» Required action
Scan the lines below for "will"; report the number of lines that contain it, and only that.

» Data under study
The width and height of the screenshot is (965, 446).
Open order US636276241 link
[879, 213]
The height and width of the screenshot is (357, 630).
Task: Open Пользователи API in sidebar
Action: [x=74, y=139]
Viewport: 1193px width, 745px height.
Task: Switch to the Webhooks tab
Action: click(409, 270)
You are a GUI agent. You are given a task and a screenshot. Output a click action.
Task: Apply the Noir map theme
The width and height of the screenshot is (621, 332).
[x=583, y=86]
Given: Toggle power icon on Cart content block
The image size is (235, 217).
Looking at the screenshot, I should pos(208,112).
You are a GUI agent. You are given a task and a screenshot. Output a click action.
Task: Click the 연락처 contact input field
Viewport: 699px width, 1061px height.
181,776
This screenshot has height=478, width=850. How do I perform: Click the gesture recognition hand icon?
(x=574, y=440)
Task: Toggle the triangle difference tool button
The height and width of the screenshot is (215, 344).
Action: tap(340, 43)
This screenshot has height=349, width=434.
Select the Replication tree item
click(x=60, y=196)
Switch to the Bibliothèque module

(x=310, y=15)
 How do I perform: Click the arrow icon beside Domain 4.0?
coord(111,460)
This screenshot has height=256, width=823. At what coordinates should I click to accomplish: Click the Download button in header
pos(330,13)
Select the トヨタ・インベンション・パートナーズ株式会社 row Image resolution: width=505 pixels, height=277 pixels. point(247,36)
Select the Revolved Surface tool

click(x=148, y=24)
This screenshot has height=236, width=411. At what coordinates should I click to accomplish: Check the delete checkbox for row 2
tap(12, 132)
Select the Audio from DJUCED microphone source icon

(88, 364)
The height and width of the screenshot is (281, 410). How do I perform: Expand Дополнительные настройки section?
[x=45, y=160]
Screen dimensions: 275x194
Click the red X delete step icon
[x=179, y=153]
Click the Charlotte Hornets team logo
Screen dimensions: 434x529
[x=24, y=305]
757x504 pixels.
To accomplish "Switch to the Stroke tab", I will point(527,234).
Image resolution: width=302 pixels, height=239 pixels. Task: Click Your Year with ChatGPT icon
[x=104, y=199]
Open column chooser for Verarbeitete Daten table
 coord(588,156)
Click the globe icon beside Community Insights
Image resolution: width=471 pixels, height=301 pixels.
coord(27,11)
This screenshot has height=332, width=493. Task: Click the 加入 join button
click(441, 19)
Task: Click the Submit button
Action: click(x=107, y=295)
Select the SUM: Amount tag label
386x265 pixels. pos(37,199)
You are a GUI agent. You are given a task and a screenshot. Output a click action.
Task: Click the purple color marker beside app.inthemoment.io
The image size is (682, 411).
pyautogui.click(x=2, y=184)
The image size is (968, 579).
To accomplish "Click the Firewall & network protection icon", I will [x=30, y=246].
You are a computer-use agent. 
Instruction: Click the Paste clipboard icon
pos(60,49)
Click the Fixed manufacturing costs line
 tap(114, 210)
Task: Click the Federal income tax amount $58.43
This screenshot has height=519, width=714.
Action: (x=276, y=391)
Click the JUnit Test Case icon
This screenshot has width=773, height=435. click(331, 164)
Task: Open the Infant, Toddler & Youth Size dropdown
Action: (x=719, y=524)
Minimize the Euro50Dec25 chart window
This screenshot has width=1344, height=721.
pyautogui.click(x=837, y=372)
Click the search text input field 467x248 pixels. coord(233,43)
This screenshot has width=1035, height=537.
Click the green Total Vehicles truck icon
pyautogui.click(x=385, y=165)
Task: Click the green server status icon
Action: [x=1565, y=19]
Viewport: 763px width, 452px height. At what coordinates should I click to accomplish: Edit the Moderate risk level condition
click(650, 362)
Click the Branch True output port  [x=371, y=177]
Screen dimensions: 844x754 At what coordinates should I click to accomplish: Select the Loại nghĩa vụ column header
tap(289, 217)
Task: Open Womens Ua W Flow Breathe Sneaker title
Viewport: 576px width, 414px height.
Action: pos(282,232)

» Solution to the exercise
2